People familiar with victimology are much less likely to see the victim as responsible.[3] Knowledge about prior relationship between victim and perpetrator increases perceptions of victim blame for rape, but not for robbery.[4]

World of Warcraft is obviously a fictional world and a video game and we don’t all physically interact with eachother. So it might feel like a lot of what was said last night doesn’t really apply to my little blog, but it does. It’s very apparent if you read my blog that the feelings and mores that we have about the real world very often carry themselves into our virtual spaces. Not only do people we deem “celebrities” in our nerdy little niche of the Internet say terrible things about 50 percent of their possible fan-base, but we have to deal with victim-blaming inside the game, even. Victim-blaming is such a pervasive thought that at it’s weakest concentration, it is even a defense for bullying and trolling. Have you ever thought, “well, they were just asking for it” and then done something mean or rude? Yeah. It’s that too.

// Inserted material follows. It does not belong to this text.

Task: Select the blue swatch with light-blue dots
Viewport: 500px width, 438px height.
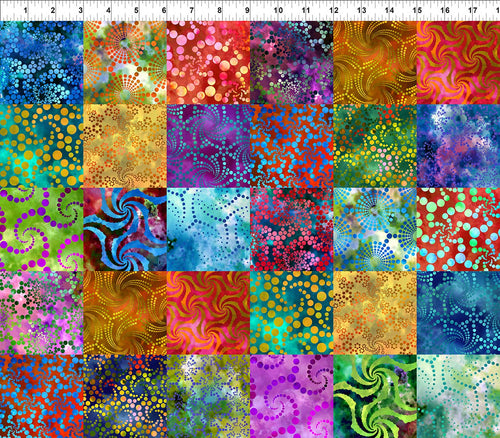Action: point(42,63)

But let’s bring it back a little. I was stalked and harassed via World of Warcraft by someone in my friend circle. You might even say that we had a slightly friendlier-than-friends relationship. I dance around this because even though I have a restraining order against this person now, since he’s been harassing me via blogs, Twitter, and WoW for well over 3 years, I still know that there’s many people who will read this and say, “Well, didn’t you do XYZ with him? That’s why he’s doing this to you.” See? Why is the person who is sending me rape threats on a daily basis less culpable of harassment than me, the person who gets to put up with this abuse daily? See how illogical it is? Or did it not even occur prior to someone you know saying something like this for you to see that?

This is why I’m exceptionally annoyed with someone like Crendor using a platform that is public and open to his entire fanbase to directly spout victim-blaming and other sexist malarky. Because all it does is serve to reinforce some really scary ideas that, out in the wild, have managed to make it hard to report any sort of abuse or rape or harassment by the victim because of what the backlash will be. It’s even become so normalized that women should expect and understand that they will be hit on because they were dressing sexy. And that they should just deal with that. Why is it that when the crime becomes involved with sex or abuse that suddenly we don’t find the person who did those things responsible? We don’t say that the bank was “just asking” to be robbed by having all that money inside of its vaults.

I want WoW celebrities to rise out of the primordial ooze, much like everyone else in our culture, and stop putting the fault of a crime on the person who had the crime committed against them. I want people to stop using their status and their public forums to spreading the same garbage we hear every day. I want there to be repercussions and consequences for thinking this is an okay idea to espouse professionally. I want people to think about this in all areas of their life, from bullying to abuse, to rape and even stuff like just creeping on someone at a bar. Unhook your brain from its track of “they were asking for it” and think about “what can I do to stop this from happening to more people?” We can even try all we like to make people “less of the victims” as we have been for years, but we really need to focus our efforts on not creating new criminals and bullies.

Clothes are just clothes, Crendor. They are swatches of material we use to express ourselves. They do not, however, force a person to do something to them. They do not ask for things. They are garments we wear for various reasons. A woman should be allowed to wear what she wants and not be at fault when lots of dudes feel compelled to hit on her in a creepy way. Dudes should stop hitting on people in creepy ways and if you think that clothes have anything to do with it, I have a bridge I’d like to sell you.

(Note, the bridge is wearing pasties and a thong. Hope that helps.)